NZ-built. US$3 flat per trade, ~0.5% FX.

Stake logo Stake
Stake

Commission-free US shares; ~0.7% FX.

Sharesies logo Sharesies
Sharesies

NZ + AU + US in one account; tiered subscription pricing.

Interactive Brokers logo Interactive Brokers
Interactive Brokers

Tiered commissions; FX margin ~0.002% (lowest published of platforms reviewed).

See the full platform comparison for fees, minimums, and supported markets across all 11 NZ-accessible brokers.

NZ tax

How is QQQM taxed for NZ investors?

QQQM is US-listed, so it sits in the Foreign Investment Fund (FIF) regime once your overseas-share holdings exceed NZ$50,000 cost basis. Below that threshold, the FIF regime does not apply and you pay tax on dividends only.

Above NZ$50K cost basis, most NZ retail investors use the Fair Dividend Rate (FDR) method — deemed income = 5% × opening market value × your marginal tax rate. FDR vs CV method →

US dividends carry 15% US withholding tax under the NZ–US tax treaty (file a W-8BEN with your broker; without it, the rate is 30%). The 15% can be claimed as a foreign tax credit on your IR3.

Tax outcomes depend on your portfolio size, marginal rate, and FDR-vs-CV election. See PIE vs FIF for the full comparison and consult a registered NZ tax adviser for personalised guidance.

FAQ

Common questions about QQQM

What is the QQQM ETF?

QQQM is the Invesco Nasdaq-100 ETF — it tracks the same Nasdaq-100 Index as QQQ but with a lower expense ratio.
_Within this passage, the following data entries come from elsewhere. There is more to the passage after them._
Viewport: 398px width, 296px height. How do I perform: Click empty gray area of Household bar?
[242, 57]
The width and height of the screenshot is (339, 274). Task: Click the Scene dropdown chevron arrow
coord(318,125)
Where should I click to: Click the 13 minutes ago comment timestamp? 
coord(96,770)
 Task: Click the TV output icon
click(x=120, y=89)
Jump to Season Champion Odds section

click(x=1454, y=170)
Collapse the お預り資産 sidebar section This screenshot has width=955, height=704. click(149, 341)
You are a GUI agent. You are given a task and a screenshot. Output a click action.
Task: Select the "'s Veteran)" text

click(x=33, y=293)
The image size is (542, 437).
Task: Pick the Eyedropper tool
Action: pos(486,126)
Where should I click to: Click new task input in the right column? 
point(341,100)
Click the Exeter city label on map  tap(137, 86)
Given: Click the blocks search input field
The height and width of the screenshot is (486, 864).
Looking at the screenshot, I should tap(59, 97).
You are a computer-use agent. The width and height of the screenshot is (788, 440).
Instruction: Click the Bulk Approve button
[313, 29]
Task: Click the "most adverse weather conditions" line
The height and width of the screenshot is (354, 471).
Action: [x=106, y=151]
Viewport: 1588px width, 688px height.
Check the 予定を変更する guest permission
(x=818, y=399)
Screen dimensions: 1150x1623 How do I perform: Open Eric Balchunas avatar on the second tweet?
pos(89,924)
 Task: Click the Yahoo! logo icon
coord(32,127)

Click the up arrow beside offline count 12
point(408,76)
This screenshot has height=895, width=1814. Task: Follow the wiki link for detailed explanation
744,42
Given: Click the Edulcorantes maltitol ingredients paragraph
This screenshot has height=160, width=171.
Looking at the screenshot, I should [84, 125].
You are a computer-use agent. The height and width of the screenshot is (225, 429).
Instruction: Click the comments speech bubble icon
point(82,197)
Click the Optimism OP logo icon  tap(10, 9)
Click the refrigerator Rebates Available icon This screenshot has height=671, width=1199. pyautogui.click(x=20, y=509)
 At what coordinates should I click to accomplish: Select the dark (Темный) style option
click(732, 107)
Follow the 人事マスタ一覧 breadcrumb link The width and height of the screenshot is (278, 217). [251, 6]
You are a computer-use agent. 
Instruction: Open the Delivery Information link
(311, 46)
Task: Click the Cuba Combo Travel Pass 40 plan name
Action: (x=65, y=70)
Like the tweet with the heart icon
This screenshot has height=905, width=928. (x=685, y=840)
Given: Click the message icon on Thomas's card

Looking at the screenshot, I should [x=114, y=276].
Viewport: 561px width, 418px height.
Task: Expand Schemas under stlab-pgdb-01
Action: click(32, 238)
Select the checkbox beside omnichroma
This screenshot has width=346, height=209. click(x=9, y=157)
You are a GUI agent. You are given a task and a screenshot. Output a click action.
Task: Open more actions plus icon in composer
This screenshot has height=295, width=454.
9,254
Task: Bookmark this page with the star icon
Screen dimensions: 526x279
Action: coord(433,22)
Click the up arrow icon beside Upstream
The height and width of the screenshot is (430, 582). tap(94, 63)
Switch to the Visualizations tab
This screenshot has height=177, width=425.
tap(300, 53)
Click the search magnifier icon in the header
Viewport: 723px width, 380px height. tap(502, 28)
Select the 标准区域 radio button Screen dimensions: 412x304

TER is 0.15% (vs QQQ at 0.20%), distributions paid quarterly. QQQM was launched in 2020 as a buy-and-hold-friendly version of QQQ; QQQ retains higher liquidity for trading.

QQQM vs QQQ — should I use the cheaper one?

Both track the Nasdaq-100 with identical holdings. QQQM charges 0.15% TER vs QQQ at 0.20% — over 30 years on a NZ$10,000 investment, that's a roughly NZ$1,500 difference (compounded). QQQ has tighter bid-ask spreads and higher trading volume — meaningful for active traders, irrelevant for long-term holders. For NZ buy-and-hold investors, QQQM is the clear cost choice.

Can NZ residents buy QQQM?

Yes. QQQM is available via Hatch, Stake, Sharesies (US market), and Interactive Brokers. Above NZ$50K cost basis FIF rules apply — most NZ investors use the FDR method. File a W-8BEN to apply the 15% NZ–US treaty withholding rate to distributions.

QQQM vs VOO — Nasdaq-100 vs S&P 500?

QQQM (Nasdaq-100) holds ~100 large non-financial stocks listed on the Nasdaq, with ~50% concentration in tech mega-caps (Apple, Microsoft, Nvidia, Amazon, Meta). VOO (S&P 500) holds ~500 stocks across all sectors with ~28% in tech. QQQM is higher-growth, higher-concentration, more volatile; VOO is broader and more diversified. Many NZ investors hold both — they overlap but each adds something the other doesn't.